Insert Figure 1 about here

------

Several high tech firms became anxious to protect their products against possible infringements. They began patenting as many of their technologies as possible, and the result is indeed a significant amount of overlapping patents of questionable quality. More patents do not necessarily mean better patents. In fact, the quality of most of what companies across industries are patenting is of little or no commercial relevance and difficult to correlate with shareholder value (Hall et al., 2000). While it is extremely difficult to estimate the share of granted patents that are going to be applied to products or enforced through licensing agreements, and whether or not the changed approach to IP will eventually lead to more “licensing intensive” times (Granstrand, 2004), estimates suggest that this percentage does not reach double digits (Teece, 2000).
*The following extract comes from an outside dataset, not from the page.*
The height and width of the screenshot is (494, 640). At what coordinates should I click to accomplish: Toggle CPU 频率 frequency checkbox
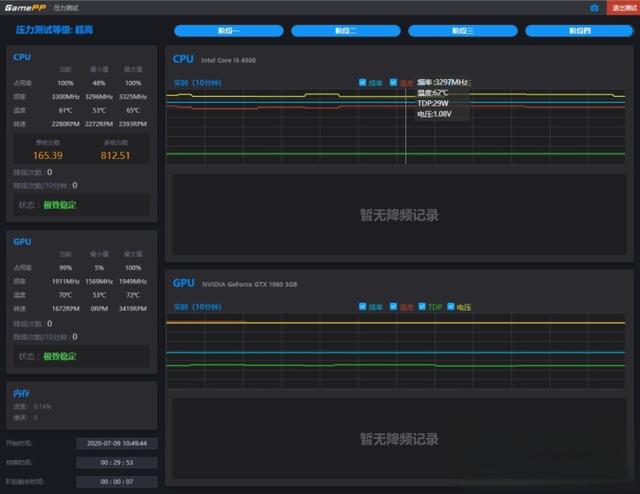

Forward patent citations are often used as a proxy for patent usefulness, and also here it is possible to notice an extremely skewed distribution, where a small minority of extremely important patents are receiving most of the citations from subsequent patent documents (Hall et al, 2001). Browsing through such an overcrowded market is indeed a difficult task and requires specialized know-how. IP brokers can indeed play a role in guiding companies through these waters.

The third aspect has to do with licensing practices. Recent evolutions of the patenting systems led to an increasing separation between technology (and IP) providers, technology users, and integrators. Companies started to rely on the existence and functioning of an enlarging market for proprietary technologies. Patents’ primary role as a defending mechanism for a firm’s proprietary technology acquired a different importance. Patents became valuable components of market exchanges and a key element in transactions such as licensing or strategic alliances.

The surge in licensing revenues and patents’ sale was the consequence of some eye opening success cases. In some situations, as traditional resources for investment in R&D declined, leading companies turned to the licensing of their existent IP portfolio as a possible source of income. One of the most successful examples of this has been IBM, which as early as 1995 officially recognized licensing revenue as an important item of its budget. Consistently throughout the next ten years IBM placed a lot of emphasis on the importance of licensing revenues:

The company's investments in R&D also result in intellectual property (IP) income. Some of IBM's technological breakthroughs are used exclusively in IBM products, while others are used by the company's licensees for their products when that new technology is not strategic to IBM's business goals. A third group is both used internally and licensed externally. (IBM Annual Report, 2005)

Texas Instruments, as mentioned above, also recognized the vital importance of licensing for its business:

Our Semiconductor patent portfolio is an ongoing contributor to Semiconductor revenue. We do not consider our business materially dependent upon any one patent or patent license, although taken as a whole, our rights and the products made and sold under patents and patent licenses are important to our business. (TI Annual Report, 2005).

As patents became a valuable components of market exchanges, several companies realized they lacked expertise and resources to directly manage their patent portfolio. The same holds true for independent inventors. Independent inventors have limited resources and are not very likely to commercialize their technologies. Independent inventors can also experience problems in getting crucial information about potential buyers and licensees. Transaction costs in dealing with companies can become unbearable.